Return the line containing "This screenshot has" and every line beneath it through the end of the entries below, unchanged. Pictures stay out.

(Dataset entries)
:::::

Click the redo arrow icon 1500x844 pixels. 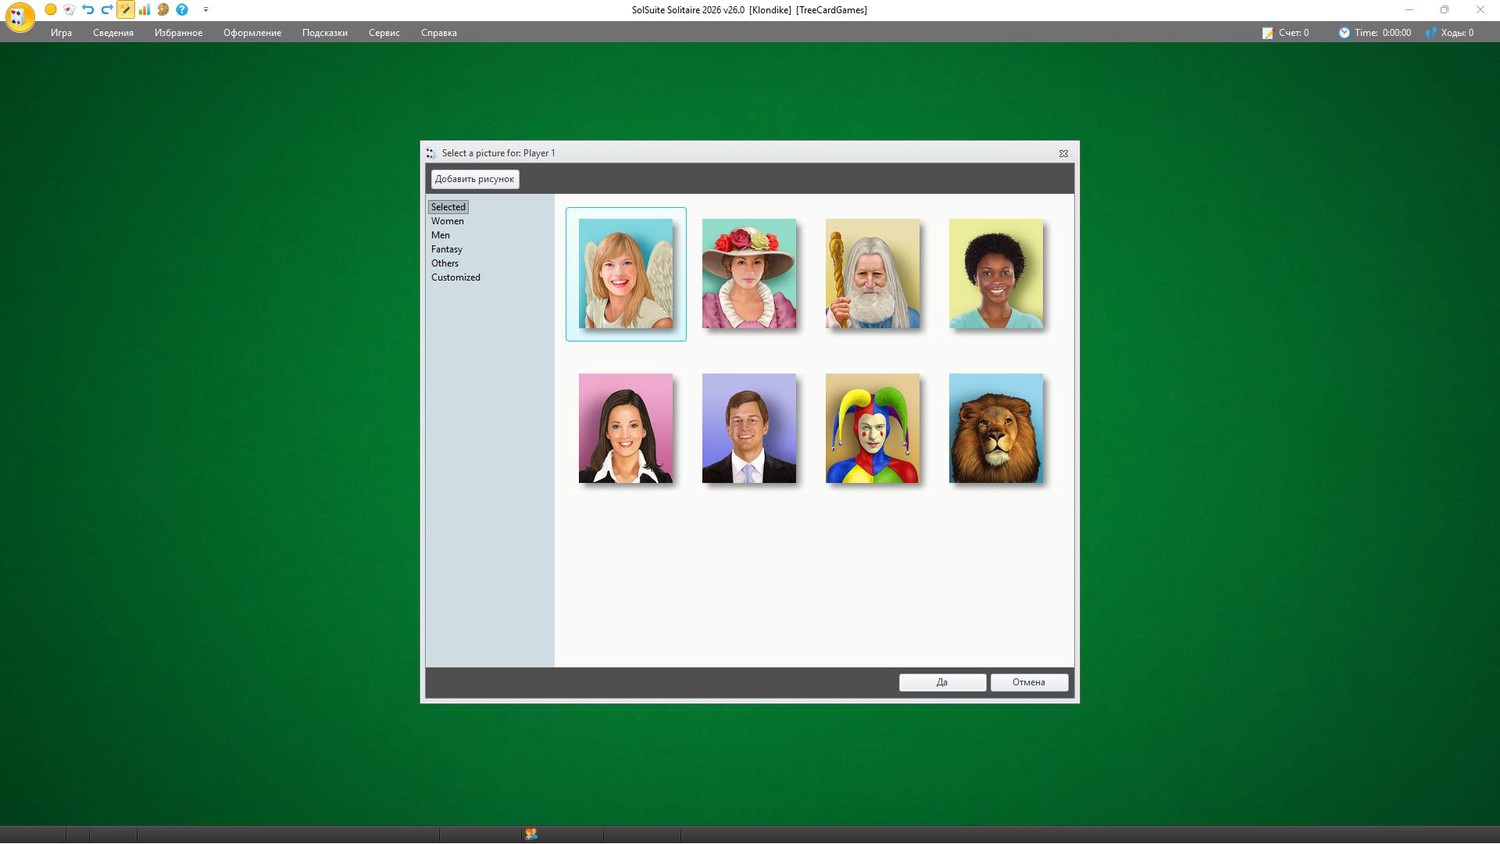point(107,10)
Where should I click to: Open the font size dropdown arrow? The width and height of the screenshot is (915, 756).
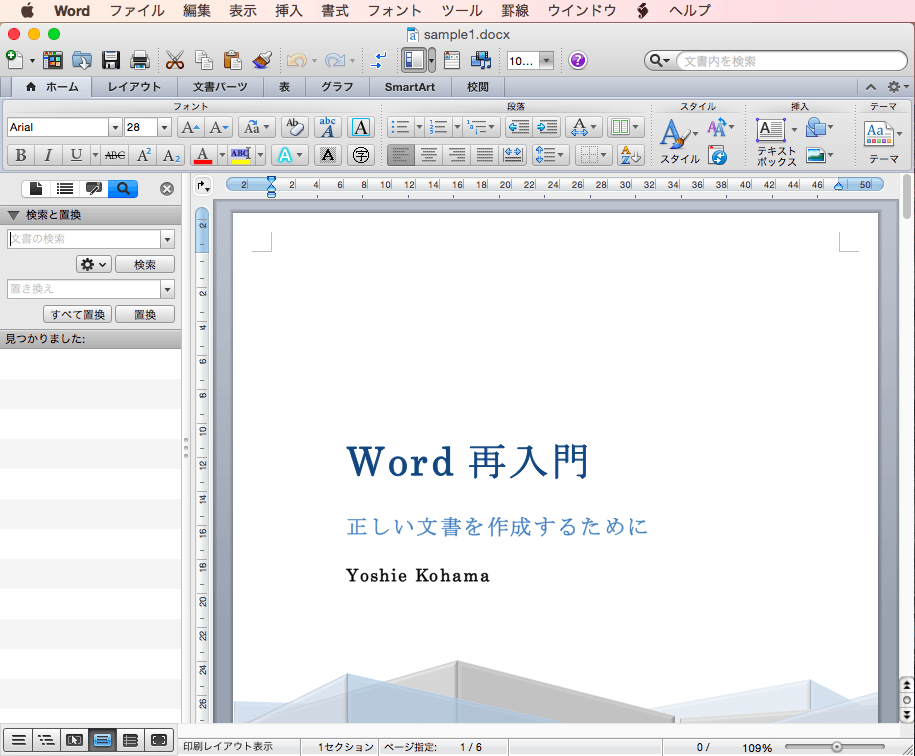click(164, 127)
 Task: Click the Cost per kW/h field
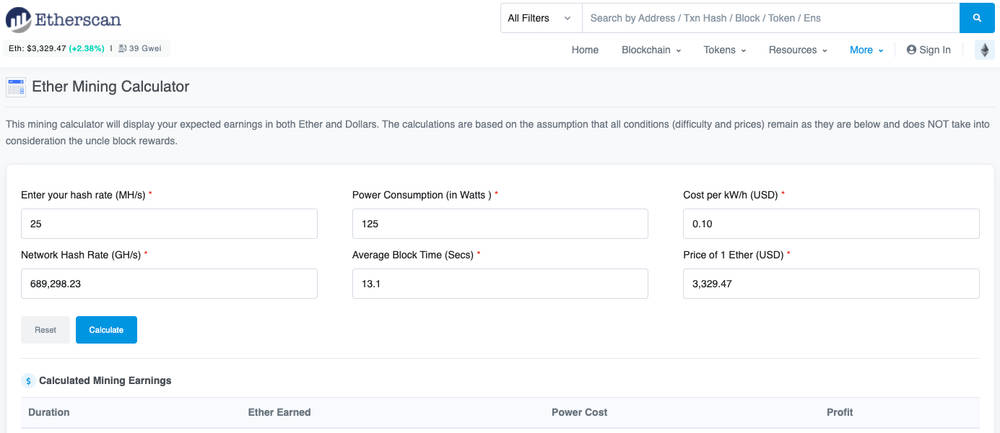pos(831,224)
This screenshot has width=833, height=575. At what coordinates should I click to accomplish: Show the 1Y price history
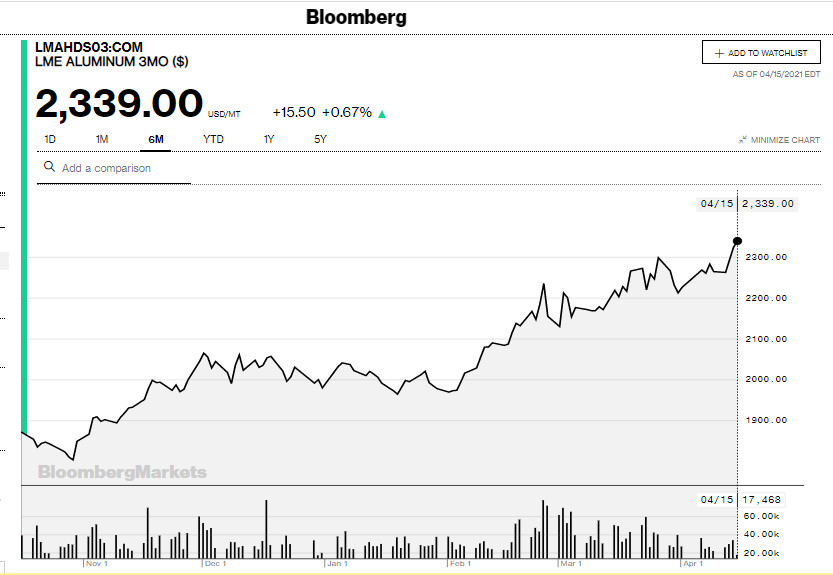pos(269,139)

:::::

* _Answer for this exercise_:
This screenshot has width=833, height=575. At what coordinates should I click to accomplish: Show the 1Y price history
pos(269,139)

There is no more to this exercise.